Consegna e requisiti. Restituisci come elenco JSON di stringhe le righe del materiale, una stringa per riga e senza le righe vuote. Parti dalla riga che contiene "You are a GUI" e prosegui fino alla fine del materiale.

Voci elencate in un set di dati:
_____

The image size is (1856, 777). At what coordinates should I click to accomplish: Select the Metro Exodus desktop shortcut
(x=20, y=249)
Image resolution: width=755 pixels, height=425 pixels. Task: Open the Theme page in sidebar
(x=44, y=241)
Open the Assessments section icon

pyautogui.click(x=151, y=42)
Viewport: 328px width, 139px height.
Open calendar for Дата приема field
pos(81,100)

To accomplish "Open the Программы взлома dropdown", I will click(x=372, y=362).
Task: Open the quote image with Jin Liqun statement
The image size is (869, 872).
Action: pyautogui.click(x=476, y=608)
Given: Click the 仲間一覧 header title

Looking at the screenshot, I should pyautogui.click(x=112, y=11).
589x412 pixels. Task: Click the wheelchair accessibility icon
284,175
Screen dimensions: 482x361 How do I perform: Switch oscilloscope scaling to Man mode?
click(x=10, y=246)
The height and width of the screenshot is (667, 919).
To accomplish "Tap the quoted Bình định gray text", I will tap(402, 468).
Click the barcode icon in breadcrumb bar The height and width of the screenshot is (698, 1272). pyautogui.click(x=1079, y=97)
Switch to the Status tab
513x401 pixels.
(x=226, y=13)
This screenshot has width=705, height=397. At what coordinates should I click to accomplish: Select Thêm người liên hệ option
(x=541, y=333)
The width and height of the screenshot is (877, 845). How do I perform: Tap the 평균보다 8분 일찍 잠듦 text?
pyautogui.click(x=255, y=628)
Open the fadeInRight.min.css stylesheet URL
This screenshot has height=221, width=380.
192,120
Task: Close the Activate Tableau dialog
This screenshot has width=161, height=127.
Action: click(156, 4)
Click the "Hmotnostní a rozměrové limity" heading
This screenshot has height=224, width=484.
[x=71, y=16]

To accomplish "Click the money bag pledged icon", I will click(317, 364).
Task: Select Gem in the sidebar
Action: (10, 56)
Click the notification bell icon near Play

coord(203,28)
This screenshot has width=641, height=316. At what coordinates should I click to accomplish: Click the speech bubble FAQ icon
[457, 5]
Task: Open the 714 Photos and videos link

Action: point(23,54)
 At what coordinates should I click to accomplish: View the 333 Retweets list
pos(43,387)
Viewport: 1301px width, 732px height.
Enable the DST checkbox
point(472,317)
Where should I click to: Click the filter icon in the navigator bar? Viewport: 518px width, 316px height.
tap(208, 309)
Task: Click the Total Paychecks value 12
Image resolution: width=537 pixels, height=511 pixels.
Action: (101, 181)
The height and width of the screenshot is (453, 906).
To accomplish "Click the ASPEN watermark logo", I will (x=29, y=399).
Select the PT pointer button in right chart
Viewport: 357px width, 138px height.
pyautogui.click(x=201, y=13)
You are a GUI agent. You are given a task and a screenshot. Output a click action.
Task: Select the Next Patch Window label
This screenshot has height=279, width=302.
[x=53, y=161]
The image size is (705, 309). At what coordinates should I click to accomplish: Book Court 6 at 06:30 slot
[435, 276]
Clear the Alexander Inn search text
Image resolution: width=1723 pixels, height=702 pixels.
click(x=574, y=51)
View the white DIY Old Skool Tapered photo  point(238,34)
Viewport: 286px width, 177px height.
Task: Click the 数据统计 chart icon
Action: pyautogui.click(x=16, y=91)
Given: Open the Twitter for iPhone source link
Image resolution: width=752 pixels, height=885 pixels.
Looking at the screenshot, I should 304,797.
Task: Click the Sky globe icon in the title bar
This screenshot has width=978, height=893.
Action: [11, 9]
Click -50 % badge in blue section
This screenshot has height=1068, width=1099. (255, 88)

_____

Soluzione del problema.
[
  "You are a GUI agent. You are given a task and a screenshot. Output a click action.",
  "Task: Select the Next Patch Window label",
  "This screenshot has height=279, width=302.",
  "[x=53, y=161]",
  "The image size is (705, 309). At what coordinates should I click to accomplish: Book Court 6 at 06:30 slot",
  "[435, 276]",
  "Clear the Alexander Inn search text",
  "Image resolution: width=1723 pixels, height=702 pixels.",
  "click(x=574, y=51)",
  "View the white DIY Old Skool Tapered photo  point(238,34)",
  "Viewport: 286px width, 177px height.",
  "Task: Click the 数据统计 chart icon",
  "Action: pyautogui.click(x=16, y=91)",
  "Given: Open the Twitter for iPhone source link",
  "Image resolution: width=752 pixels, height=885 pixels.",
  "Looking at the screenshot, I should 304,797.",
  "Task: Click the Sky globe icon in the title bar",
  "This screenshot has width=978, height=893.",
  "Action: [11, 9]",
  "Click -50 % badge in blue section",
  "This screenshot has height=1068, width=1099. (255, 88)"
]